Posted at 2017.02.23 Page View 196 Author JESSICA-OFFICIAL

前回に続いて、今回は「長友選手オススメ」のイタリア観光都市をご紹介します!

<①:ローマー永遠の都>
イタリア人は言います。「ローマ抜きにイタリアは語れない」と。古い街並みは、ローマ帝国時代からのものだそうです。
歴史がそのまま残っているので、タイムスリップした感じだという人もいますが、そこまではいかないかな。
でも、この街は散策するだけでも十分楽しめます。
誰が名付けたのかは知りませんが、「永遠の都」と言われるだけあって、古代ローマ帝国を象徴する建造物の「コロッセオ」や、
2000年前の建築物がほぼ完全な形で残っている「パンテオン宮殿」は一見の価値があります。
バチカン美術館は1日あっても周りきれない広さですし、当日券とか買おうと思ったらとにかく何時間も待つはめになるので、
事前にネット予約をすることをおすすめします。

<②:ベネチアー水の都>
ご存知の通り、水に囲まれた街「水の都」です。公共交通機関がゴンドラ&フェリーだけ。
何百年前から時が止まったままのような美しい街並みを見ない手はありません。

僕も何度かプライベートで足を運んでいますが、ゴンドラに乗って散策するだけで優雅な気分に浸れます。
友人同士も楽しいですが、僕個人的には恋人同士で行くとより楽しめる街だと思います。僕もそうでしたから。(笑

<③:ミラノーファッションの中心地>
多くのブランドを輩出するミラノは、世界のファッションの中心地。
高級ブティックが立ち並ぶ洗練された雰囲気は、他のイタリアの都市ともまた違う印象を感じると思います。

ミラノで最も有名な観光地といえば、ミラノ大聖堂がある「ドゥオモ」です。
ドゥオモ広場から北に進むとミラノスカラ広場(スカラ座)があります。
有名な観光地もいいですが、個人的にはミラノの街並みの散歩をおすすめしたいです。ウィンドーショッピングだけでも楽しめますし、
その合間にカフェをするのもいいです。

あとはアペリティーボといって、18時頃からお酒1杯の料金でおつまみを出してくれるお店がミラノにはたくさんあります。
そこで一杯乾杯してからレストランに向かうのがミラネーゼ流です。人気店は店外まで人で溢れていますよ!

本当は他にもいっぱいあります。ワインが好きな方なら、それこそもっと細かい地域の情報が必要でしょうし、
でもJESSiCAは色々な方が読まれてると思いますので、
万人受けする街だけをピックアップして紹介しました。
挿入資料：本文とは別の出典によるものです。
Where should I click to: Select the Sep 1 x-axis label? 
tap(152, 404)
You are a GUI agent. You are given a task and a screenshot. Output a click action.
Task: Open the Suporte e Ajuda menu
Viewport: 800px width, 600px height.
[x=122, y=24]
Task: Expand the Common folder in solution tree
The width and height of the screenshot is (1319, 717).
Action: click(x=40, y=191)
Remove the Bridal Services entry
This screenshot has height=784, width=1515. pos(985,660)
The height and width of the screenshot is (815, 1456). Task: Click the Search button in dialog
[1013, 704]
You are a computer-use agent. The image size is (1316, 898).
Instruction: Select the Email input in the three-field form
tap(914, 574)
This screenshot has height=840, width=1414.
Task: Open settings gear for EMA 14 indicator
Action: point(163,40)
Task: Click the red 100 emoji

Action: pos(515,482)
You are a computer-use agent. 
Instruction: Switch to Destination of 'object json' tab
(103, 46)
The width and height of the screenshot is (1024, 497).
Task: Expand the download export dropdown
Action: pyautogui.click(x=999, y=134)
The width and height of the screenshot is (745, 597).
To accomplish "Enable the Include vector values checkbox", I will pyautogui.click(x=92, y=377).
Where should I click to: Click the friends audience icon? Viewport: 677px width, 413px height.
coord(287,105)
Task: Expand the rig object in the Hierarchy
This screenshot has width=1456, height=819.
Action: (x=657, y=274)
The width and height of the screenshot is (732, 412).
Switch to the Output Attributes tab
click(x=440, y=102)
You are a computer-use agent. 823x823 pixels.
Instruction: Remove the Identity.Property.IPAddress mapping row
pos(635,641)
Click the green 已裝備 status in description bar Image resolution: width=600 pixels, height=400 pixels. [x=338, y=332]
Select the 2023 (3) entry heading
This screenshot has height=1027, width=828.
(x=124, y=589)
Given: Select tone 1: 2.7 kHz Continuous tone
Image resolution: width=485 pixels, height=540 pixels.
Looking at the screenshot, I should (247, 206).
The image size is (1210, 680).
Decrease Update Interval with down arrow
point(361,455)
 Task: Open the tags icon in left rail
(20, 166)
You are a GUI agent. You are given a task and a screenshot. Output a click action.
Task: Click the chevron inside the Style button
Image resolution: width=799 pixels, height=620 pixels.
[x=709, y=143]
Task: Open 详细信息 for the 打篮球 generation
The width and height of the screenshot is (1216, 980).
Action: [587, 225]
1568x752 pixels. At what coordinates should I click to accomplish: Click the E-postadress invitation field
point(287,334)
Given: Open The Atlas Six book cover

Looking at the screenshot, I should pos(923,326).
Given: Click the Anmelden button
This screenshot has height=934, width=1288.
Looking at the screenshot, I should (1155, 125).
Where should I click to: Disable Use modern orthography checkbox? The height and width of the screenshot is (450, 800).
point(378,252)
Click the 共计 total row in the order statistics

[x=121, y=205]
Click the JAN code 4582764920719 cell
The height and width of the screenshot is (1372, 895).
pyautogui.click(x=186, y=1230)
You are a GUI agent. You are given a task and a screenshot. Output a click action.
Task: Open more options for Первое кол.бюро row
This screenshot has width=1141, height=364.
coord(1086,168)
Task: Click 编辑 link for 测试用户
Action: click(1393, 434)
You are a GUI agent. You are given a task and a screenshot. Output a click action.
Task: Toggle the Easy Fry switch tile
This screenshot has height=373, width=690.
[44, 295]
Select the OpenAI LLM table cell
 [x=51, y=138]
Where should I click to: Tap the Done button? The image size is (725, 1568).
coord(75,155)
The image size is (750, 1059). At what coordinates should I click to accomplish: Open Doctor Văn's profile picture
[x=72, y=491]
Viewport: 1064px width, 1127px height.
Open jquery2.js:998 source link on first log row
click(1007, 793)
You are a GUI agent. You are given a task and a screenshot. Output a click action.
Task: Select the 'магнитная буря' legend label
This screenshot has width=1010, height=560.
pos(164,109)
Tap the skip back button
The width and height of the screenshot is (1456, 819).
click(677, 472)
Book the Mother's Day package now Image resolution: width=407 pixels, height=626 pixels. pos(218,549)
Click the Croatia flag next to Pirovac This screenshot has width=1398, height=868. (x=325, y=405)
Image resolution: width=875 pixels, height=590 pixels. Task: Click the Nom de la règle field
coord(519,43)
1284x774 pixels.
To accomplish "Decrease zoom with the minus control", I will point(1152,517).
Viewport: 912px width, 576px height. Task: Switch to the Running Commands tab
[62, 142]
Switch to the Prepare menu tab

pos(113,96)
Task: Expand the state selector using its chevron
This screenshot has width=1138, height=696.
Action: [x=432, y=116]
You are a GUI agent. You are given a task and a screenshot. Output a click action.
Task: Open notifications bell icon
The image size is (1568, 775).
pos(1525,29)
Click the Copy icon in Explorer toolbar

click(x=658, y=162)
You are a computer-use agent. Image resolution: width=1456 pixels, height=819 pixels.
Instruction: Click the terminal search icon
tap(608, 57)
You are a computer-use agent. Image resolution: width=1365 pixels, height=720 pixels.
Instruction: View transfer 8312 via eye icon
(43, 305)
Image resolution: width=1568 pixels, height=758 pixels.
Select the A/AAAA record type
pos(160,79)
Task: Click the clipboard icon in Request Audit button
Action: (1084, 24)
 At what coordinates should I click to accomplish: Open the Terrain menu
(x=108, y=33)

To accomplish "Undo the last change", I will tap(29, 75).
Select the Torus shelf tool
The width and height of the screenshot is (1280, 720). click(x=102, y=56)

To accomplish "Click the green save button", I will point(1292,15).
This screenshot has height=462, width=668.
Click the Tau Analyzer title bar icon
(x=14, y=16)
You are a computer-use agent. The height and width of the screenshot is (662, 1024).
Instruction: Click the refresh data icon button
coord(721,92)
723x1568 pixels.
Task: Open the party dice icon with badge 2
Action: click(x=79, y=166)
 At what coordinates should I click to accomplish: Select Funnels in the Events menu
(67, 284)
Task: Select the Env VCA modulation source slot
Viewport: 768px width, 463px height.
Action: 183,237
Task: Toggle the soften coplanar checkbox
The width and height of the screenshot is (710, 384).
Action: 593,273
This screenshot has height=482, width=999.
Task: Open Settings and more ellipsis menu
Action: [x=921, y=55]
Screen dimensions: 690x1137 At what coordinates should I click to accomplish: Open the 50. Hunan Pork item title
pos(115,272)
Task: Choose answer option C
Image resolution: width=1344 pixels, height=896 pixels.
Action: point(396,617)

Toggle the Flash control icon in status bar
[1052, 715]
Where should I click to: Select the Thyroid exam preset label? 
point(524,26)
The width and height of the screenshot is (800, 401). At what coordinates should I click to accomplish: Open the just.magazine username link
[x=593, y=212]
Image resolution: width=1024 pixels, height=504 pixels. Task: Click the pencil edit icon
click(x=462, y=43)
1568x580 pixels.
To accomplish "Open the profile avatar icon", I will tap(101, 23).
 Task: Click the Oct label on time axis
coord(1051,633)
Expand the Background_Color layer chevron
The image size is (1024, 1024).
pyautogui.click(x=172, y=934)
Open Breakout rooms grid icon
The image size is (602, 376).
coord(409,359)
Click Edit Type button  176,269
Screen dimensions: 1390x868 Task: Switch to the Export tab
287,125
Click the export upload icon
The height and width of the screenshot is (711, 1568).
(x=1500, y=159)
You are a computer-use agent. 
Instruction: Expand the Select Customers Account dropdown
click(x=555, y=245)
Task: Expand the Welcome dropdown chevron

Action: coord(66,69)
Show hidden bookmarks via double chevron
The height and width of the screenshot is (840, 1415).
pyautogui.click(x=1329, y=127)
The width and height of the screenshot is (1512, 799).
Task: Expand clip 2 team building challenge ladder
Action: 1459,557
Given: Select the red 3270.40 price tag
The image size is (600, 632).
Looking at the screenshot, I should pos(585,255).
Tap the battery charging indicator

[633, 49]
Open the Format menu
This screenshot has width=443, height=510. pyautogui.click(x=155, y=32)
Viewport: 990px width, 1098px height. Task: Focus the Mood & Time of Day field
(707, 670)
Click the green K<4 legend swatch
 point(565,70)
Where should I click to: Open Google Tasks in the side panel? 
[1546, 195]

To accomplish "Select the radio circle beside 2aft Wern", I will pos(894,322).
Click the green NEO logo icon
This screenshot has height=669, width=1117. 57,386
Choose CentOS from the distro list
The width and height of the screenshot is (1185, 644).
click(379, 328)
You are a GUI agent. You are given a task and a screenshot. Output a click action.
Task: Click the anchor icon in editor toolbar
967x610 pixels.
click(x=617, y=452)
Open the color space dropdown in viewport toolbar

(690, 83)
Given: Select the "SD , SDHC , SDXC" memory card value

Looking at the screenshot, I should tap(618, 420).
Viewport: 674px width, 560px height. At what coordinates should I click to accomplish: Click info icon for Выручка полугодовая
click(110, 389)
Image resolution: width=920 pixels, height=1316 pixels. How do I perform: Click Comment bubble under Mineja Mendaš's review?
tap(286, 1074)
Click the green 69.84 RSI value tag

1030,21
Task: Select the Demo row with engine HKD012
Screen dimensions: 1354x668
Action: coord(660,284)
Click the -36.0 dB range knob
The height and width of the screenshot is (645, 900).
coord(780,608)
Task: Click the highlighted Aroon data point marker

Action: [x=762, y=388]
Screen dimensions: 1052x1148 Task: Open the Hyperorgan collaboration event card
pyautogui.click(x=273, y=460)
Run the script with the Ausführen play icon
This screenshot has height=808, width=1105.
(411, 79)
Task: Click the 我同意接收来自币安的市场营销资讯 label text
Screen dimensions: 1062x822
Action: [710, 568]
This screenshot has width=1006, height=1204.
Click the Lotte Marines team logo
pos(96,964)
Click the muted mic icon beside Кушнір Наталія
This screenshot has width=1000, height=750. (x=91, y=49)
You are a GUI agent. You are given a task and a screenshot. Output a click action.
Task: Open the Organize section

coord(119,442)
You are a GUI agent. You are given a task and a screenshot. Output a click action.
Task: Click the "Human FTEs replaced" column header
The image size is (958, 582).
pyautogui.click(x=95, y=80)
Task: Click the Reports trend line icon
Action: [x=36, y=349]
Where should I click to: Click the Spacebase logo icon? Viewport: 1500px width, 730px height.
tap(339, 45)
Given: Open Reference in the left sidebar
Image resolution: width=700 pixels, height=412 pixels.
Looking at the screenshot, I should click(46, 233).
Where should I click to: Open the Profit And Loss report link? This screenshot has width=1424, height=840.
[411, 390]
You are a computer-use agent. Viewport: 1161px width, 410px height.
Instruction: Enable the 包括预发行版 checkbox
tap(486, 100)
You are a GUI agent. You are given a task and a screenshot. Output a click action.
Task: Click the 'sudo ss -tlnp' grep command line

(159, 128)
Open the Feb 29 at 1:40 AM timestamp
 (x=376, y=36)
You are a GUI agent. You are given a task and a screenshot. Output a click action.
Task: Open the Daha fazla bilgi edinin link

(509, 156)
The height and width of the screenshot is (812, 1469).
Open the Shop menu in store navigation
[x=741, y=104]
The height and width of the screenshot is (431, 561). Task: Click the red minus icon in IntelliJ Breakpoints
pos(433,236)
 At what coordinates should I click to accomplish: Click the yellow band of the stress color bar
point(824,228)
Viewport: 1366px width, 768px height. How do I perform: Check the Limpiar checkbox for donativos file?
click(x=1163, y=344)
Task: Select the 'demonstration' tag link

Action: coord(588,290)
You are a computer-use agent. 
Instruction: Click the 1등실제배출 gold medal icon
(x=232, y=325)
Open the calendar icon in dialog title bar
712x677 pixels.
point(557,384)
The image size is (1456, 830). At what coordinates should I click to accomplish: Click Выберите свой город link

イタリアに来る際の参考になれば嬉しいです。

【イタリア旅行の注意点!!】

でも皆さん、旅行をする上で気を付けなきゃいけないことがあります。
もし初めてイタリアに来られるのであれば、スリには絶対に注意してほしいです。
じゃないと、僕の第2の故郷であるイタリアを嫌いになっちゃうかもしれないので!

イタリアは世界でもトップクラスの観光地です。だからなのか、とにかくスリが多いです。
僕は、イタリアに遊びに来る人には必ずと言っていいほど言ってます、とにかくスリに注意して!と。

【イタリアのサッカースタイル:カテナチオ】

サッカーは攻める側と守る側に分けて説明されることが一般的ですが、僕は左サイドバックという守備のウェイトが多いポジションをすることが多いです。
イタリアのサッカーはイタリア語で「鍵」を意味する「カテナチオ」と言って、守備重視の戦術を採るお国柄。
一点取ってしっかり守り切る=ゴールに鍵をかける、そういった戦術が伝統的なサッカースタイルです。

もちろん、プロの世界では時代の流行もありますし、
外国人監督が新しい戦術や考え方を持ってくることもありますし、
それこそチームごとだったり、試合ごとだったり戦術は違いますが、
イタリアのこどもたちは、サッカーを始めてまずコーチにカテナチオを叩き込まれます。

そんな国だからか、僕たち守備側の選手は「背中にも目を持て」とかよく言われるんですけど、
「それ、物理的に無理でしょ!」っていっつも思います。
でも皆さんに今日お伝えしたいのは、「イタリアに旅行に来たら背中にも目を持ってください!」です。
ひどいですね、自分がコーチに言われてできないことを皆さんに求めるなんて。。。

【イタリアの旅行では"背中にも目を持って!"】

美術館など建物の内側にいる時もそうですし、屋外を巡る時は特にバッグやリュックは肌身離さず、
例えばリュックなら背中側じゃなくて胸側にするとか、細心の注意を払うことをおすすめします。

そういうことが、背中にも目を持つことなんだとコーチが教えてくれたことがあります。
屋外というのは、駅やバスのターミナル、広場や噴水、通り、カフェ、建物などほぼすべてです。

とにかく周りを見て瞬時に情報を集めろってことです。
サッカーではボールを見てなきゃダメですが、
ボールだけ見てるとボールウォッチャーになってしまって、攻めてくる選手の動きが見えない。

だから、常に首を振って、仲間とコミュニケーションしながら、みんなで守る。サッカーは、一人で守り切るのは難しいです。

街中も一緒です。一人で動く時は特に注意してくださいね。
旅行に行くと、どうしてもウキウキした気分になっちゃいますよね。
彼らのアンテナは素晴らしく感度がいいみたいで、そういった人を一目で見抜くようです。
そのことを頭に入れた上で、観光名所が多く、料理も美味しい魅力溢れるこの国を、人生で一度は訪れてみてほしいと思います。